• [WHAT YOU WILL DO]: Render every line of the records below as a Markdown table with the columns "No." and "Entry", placing the row number in the first and the line in the second. Omit blank lines.
— BEGIN GIVEN RECORDS —
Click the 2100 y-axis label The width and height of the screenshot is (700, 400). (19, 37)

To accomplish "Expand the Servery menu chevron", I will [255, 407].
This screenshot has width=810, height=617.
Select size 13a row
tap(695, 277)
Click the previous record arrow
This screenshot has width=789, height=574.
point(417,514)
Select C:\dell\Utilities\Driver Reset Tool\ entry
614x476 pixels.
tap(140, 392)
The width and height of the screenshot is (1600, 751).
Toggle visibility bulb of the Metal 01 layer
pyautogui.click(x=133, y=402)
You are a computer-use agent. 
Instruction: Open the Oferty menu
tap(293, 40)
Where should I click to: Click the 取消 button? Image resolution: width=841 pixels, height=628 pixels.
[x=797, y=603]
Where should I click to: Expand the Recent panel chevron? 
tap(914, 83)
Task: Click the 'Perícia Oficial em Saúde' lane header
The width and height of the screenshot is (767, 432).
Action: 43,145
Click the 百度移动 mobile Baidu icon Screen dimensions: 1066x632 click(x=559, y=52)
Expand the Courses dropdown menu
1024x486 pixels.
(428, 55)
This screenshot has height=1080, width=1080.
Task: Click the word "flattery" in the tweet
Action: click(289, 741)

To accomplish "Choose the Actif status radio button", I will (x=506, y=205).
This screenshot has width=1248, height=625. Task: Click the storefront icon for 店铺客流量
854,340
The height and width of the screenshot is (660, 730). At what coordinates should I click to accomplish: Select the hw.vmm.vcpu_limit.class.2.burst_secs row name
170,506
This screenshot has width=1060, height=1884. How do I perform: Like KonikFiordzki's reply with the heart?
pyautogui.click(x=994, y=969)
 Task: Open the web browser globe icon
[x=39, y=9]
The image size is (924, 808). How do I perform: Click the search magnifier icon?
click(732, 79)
— END GIVEN RECORDS —
• [EXPECTED OUTPUT]:
| No. | Entry |
|---|---|
| 1 | Click the 2100 y-axis label The width and height of the screenshot is (700, 400). (19, 37) |
| 2 | To accomplish "Expand the Servery menu chevron", I will [255, 407]. |
| 3 | This screenshot has width=810, height=617. |
| 4 | Select size 13a row |
| 5 | tap(695, 277) |
| 6 | Click the previous record arrow |
| 7 | This screenshot has width=789, height=574. |
| 8 | point(417,514) |
| 9 | Select C:\dell\Utilities\Driver Reset Tool\ entry |
| 10 | 614x476 pixels. |
| 11 | tap(140, 392) |
| 12 | The width and height of the screenshot is (1600, 751). |
| 13 | Toggle visibility bulb of the Metal 01 layer |
| 14 | pyautogui.click(x=133, y=402) |
| 15 | You are a computer-use agent.  |
| 16 | Instruction: Open the Oferty menu |
| 17 | tap(293, 40) |
| 18 | Where should I click to: Click the 取消 button? Image resolution: width=841 pixels, height=628 pixels. |
| 19 | [x=797, y=603] |
| 20 | Where should I click to: Expand the Recent panel chevron?  |
| 21 | tap(914, 83) |
| 22 | Task: Click the 'Perícia Oficial em Saúde' lane header |
| 23 | The width and height of the screenshot is (767, 432). |
| 24 | Action: 43,145 |
| 25 | Click the 百度移动 mobile Baidu icon Screen dimensions: 1066x632 click(x=559, y=52) |
| 26 | Expand the Courses dropdown menu |
| 27 | 1024x486 pixels. |
| 28 | (428, 55) |
| 29 | This screenshot has height=1080, width=1080. |
| 30 | Task: Click the word "flattery" in the tweet |
| 31 | Action: click(289, 741) |
| 32 | To accomplish "Choose the Actif status radio button", I will (x=506, y=205). |
| 33 | This screenshot has width=1248, height=625. Task: Click the storefront icon for 店铺客流量 |
| 34 | 854,340 |
| 35 | The height and width of the screenshot is (660, 730). At what coordinates should I click to accomplish: Select the hw.vmm.vcpu_limit.class.2.burst_secs row name |
| 36 | 170,506 |
| 37 | This screenshot has width=1060, height=1884. How do I perform: Like KonikFiordzki's reply with the heart? |
| 38 | pyautogui.click(x=994, y=969) |
| 39 |  Task: Open the web browser globe icon |
| 40 | [x=39, y=9] |
| 41 | The image size is (924, 808). How do I perform: Click the search magnifier icon? |
| 42 | click(732, 79) |